» **TASK OBJECTIVE**
The data is to be retyped in full, exactly.
____ INPUT MATERIAL
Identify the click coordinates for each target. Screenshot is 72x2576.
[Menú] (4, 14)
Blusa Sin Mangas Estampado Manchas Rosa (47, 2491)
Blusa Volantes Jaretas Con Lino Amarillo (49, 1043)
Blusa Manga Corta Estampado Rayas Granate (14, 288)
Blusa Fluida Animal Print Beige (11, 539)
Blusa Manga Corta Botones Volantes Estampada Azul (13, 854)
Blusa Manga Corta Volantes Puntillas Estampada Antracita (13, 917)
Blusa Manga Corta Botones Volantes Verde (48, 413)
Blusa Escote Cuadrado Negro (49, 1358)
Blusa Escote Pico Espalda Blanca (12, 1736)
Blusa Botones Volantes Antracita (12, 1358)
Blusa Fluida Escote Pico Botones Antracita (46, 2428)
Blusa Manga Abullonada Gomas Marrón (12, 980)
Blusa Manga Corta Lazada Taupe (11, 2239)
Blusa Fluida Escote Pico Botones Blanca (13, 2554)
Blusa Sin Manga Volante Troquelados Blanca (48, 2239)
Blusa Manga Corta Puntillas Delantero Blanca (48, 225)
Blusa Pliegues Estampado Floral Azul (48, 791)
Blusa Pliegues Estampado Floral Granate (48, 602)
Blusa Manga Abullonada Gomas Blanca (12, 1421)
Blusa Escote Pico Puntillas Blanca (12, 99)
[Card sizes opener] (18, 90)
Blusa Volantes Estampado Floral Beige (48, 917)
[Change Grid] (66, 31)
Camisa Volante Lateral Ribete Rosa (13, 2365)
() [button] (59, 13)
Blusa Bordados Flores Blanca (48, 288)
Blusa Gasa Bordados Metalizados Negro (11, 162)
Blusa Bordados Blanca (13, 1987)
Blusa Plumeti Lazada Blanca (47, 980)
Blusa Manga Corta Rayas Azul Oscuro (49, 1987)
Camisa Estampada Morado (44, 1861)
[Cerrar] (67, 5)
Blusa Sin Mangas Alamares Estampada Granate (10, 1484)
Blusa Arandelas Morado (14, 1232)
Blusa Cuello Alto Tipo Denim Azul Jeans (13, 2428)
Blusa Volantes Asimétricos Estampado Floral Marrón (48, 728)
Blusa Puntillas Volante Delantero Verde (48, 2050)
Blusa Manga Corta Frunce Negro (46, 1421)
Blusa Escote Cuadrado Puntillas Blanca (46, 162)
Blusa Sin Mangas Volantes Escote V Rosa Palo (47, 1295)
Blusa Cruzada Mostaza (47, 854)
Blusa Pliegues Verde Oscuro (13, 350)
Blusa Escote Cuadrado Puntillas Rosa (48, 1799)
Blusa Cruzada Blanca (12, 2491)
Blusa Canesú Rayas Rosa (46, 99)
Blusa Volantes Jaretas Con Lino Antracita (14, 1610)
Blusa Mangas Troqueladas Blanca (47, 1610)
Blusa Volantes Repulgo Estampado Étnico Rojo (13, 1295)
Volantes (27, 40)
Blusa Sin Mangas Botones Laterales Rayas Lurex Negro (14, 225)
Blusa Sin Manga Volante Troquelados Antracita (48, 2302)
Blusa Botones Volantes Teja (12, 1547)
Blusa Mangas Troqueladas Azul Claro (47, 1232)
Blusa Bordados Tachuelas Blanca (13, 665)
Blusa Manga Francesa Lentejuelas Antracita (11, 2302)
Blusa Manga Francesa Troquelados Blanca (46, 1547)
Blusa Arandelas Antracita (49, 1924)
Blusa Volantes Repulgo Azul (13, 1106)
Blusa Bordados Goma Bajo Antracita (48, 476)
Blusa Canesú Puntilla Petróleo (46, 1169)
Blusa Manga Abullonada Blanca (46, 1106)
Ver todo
________
» **SOLUTION TO THIS TASK**
Identify the click coordinates for each target. Screenshot is 72x2576.
[Menú] (4, 14)
Blusa Sin Mangas Estampado Manchas Rosa (47, 2491)
Blusa Volantes Jaretas Con Lino Amarillo (49, 1043)
Blusa Manga Corta Estampado Rayas Granate (14, 288)
Blusa Fluida Animal Print Beige (11, 539)
Blusa Manga Corta Botones Volantes Estampada Azul (13, 854)
Blusa Manga Corta Volantes Puntillas Estampada Antracita (13, 917)
Blusa Manga Corta Botones Volantes Verde (48, 413)
Blusa Escote Cuadrado Negro (49, 1358)
Blusa Escote Pico Espalda Blanca (12, 1736)
Blusa Botones Volantes Antracita (12, 1358)
Blusa Fluida Escote Pico Botones Antracita (46, 2428)
Blusa Manga Abullonada Gomas Marrón (12, 980)
Blusa Manga Corta Lazada Taupe (11, 2239)
Blusa Fluida Escote Pico Botones Blanca (13, 2554)
Blusa Sin Manga Volante Troquelados Blanca (48, 2239)
Blusa Manga Corta Puntillas Delantero Blanca (48, 225)
Blusa Pliegues Estampado Floral Azul (48, 791)
Blusa Pliegues Estampado Floral Granate (48, 602)
Blusa Manga Abullonada Gomas Blanca (12, 1421)
Blusa Escote Pico Puntillas Blanca (12, 99)
[Card sizes opener] (18, 90)
Blusa Volantes Estampado Floral Beige (48, 917)
[Change Grid] (66, 31)
Camisa Volante Lateral Ribete Rosa (13, 2365)
() [button] (59, 13)
Blusa Bordados Flores Blanca (48, 288)
Blusa Gasa Bordados Metalizados Negro (11, 162)
Blusa Bordados Blanca (13, 1987)
Blusa Plumeti Lazada Blanca (47, 980)
Blusa Manga Corta Rayas Azul Oscuro (49, 1987)
Camisa Estampada Morado (44, 1861)
[Cerrar] (67, 5)
Blusa Sin Mangas Alamares Estampada Granate (10, 1484)
Blusa Arandelas Morado (14, 1232)
Blusa Cuello Alto Tipo Denim Azul Jeans (13, 2428)
Blusa Volantes Asimétricos Estampado Floral Marrón (48, 728)
Blusa Puntillas Volante Delantero Verde (48, 2050)
Blusa Manga Corta Frunce Negro (46, 1421)
Blusa Escote Cuadrado Puntillas Blanca (46, 162)
Blusa Sin Mangas Volantes Escote V Rosa Palo (47, 1295)
Blusa Cruzada Mostaza (47, 854)
Blusa Pliegues Verde Oscuro (13, 350)
Blusa Escote Cuadrado Puntillas Rosa (48, 1799)
Blusa Cruzada Blanca (12, 2491)
Blusa Canesú Rayas Rosa (46, 99)
Blusa Volantes Jaretas Con Lino Antracita (14, 1610)
Blusa Mangas Troqueladas Blanca (47, 1610)
Blusa Volantes Repulgo Estampado Étnico Rojo (13, 1295)
Volantes (27, 40)
Blusa Sin Mangas Botones Laterales Rayas Lurex Negro (14, 225)
Blusa Sin Manga Volante Troquelados Antracita (48, 2302)
Blusa Botones Volantes Teja (12, 1547)
Blusa Mangas Troqueladas Azul Claro (47, 1232)
Blusa Bordados Tachuelas Blanca (13, 665)
Blusa Manga Francesa Lentejuelas Antracita (11, 2302)
Blusa Manga Francesa Troquelados Blanca (46, 1547)
Blusa Arandelas Antracita (49, 1924)
Blusa Volantes Repulgo Azul (13, 1106)
Blusa Bordados Goma Bajo Antracita (48, 476)
Blusa Canesú Puntilla Petróleo (46, 1169)
Blusa Manga Abullonada Blanca (46, 1106)
Ver todo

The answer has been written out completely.